C’est fou le décalage culturel entre l’Amérique et la France. À l’annonce de ta mort, ici tu n’as eu droit qu’à quelques lignes. Et encore! À Radio Canada seulement parce que sur les autres canaux, oublie ça! En France, t’as fait les unes de la plupart des journaux. (Libération t’a même rendu un superbe hommage en demandant à ton pote Bilal, un des derniers grands, à dessiner la couverture. Quel coup de génie. Un maître qui rend hommage à son vieux maître. Car enfin, Bilal, c’est l’un de tes nombreux descendants. Pas de Giraud, pas de Bilal.) Ici, t’es considéré au mieux comme un créateur mineur, au pire t’es même pas considéré du tout. En France, t’es un Dieu au même titre que Picasso et Van Gogh. Je ne sais pas pourquoi, ici la BD n’a jamais été perçue comme un art majeur. Snobisme ou inculture crasse? Un peu des deux, je crois. En France, les auteurs de BD sont aussi populaires que les écrivains ou cinéastes. Pourtant bordel, tout le monde à qui j’ai fait découvrir Blueberry ont littéralement dévoré. La dernière en date, c’est M... mon amie intello. Elle ne te connaissait pas. Je lui ai refilé ma collection de Blueberry. Elle a été deux semaines à ne plus sortir de sa maison. Elle n’a fait que te lire et admirer tes dessins. Elle avait hâte de se coucher pour te lire dans son lit. T’as ce pouvoir là enfoiré! 
Tu signais Giraud, tu signais parfois simplement Gir et pour la partie plus fantastique de ton oeuvre, tu signais Moebius. J’avoue que j’ai plus aimé Giraud à cause de Blueberry. Mon histoire préférée, c’est le diptyque La mine de l’Allemand perdu et Le spectre aux balles d’or. Pu-tain tu m’as fait capoter avec cette histoire-là! ( Oubliez le premier commentaire écrit par un crétin. Lisez plutôt les autres. http://www.bedetheque.com/fiche-607-BD-Blueberry-La-mine-de-l-allemand-perdu.html ) Je n’ai plus ces deux albums. J’ai prêté à un type qui vit maintenant à Toronto. Aussi bien dire que je ne les reverrai plus jamais. Mais je vais les racheter. Dans ces deux albums, comme tu l’as fait souvent dans ta carrière, tu explores de nouvelles recherches picturales. Ici, tu deviens carrément cinématographique. L’affrontement entre Blueberry et les deux chasseurs de primes est carrément à se rouler par terre. Un jalon important dans la BD moderne. Le  héros qui profite du contre-jour pour aveugler ses adversaires et les poivrer d’une balle chacun, mon vieux, c’est juste malade. Je ferme les yeux et je revois ton dessin. J’ai l’impression d’entendre les coups de feu. Comment tu fais ça??? 

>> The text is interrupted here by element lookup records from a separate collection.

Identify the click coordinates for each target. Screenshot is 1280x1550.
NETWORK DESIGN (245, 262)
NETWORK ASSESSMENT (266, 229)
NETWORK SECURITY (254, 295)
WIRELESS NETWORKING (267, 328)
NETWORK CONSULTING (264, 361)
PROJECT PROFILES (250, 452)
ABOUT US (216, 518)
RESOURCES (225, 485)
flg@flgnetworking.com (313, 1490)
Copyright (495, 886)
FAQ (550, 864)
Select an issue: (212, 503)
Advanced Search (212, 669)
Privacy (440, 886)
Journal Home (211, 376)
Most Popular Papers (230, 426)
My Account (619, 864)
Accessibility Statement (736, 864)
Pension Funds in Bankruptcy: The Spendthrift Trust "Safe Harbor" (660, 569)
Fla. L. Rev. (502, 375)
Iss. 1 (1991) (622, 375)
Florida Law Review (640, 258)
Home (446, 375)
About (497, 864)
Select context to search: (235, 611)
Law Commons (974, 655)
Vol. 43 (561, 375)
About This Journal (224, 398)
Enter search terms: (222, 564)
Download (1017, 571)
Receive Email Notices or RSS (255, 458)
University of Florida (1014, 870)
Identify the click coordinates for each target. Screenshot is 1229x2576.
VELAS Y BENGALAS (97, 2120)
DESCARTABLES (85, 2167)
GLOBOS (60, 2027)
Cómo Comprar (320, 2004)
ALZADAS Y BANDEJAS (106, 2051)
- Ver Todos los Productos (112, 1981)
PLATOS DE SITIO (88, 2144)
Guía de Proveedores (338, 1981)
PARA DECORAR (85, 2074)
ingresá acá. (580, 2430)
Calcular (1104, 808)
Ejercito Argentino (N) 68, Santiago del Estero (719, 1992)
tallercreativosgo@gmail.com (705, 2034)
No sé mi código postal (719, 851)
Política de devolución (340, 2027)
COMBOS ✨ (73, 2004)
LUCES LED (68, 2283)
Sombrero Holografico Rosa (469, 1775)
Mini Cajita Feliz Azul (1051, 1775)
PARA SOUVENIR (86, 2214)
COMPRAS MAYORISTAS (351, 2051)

Hey vieux, je te laisse. Je dois me coucher parce je travail demain. Je voulais juste te dire merci pour avoir toujours été là quand ça n’allait pas dans ma vie. Je suis triste de te perdre vieux sage, monsieur mon maître. T’as été quelqu’un d’important pour moi. Au même titre que les Beatles et les quelques autres qui me font dire que cette vie-là vaut quand même la peine d’être vécue. 
Le petit garçon de 6 à 49 ans te dit merci Jean Giraud, Gir, Moebius, du fond du coeur.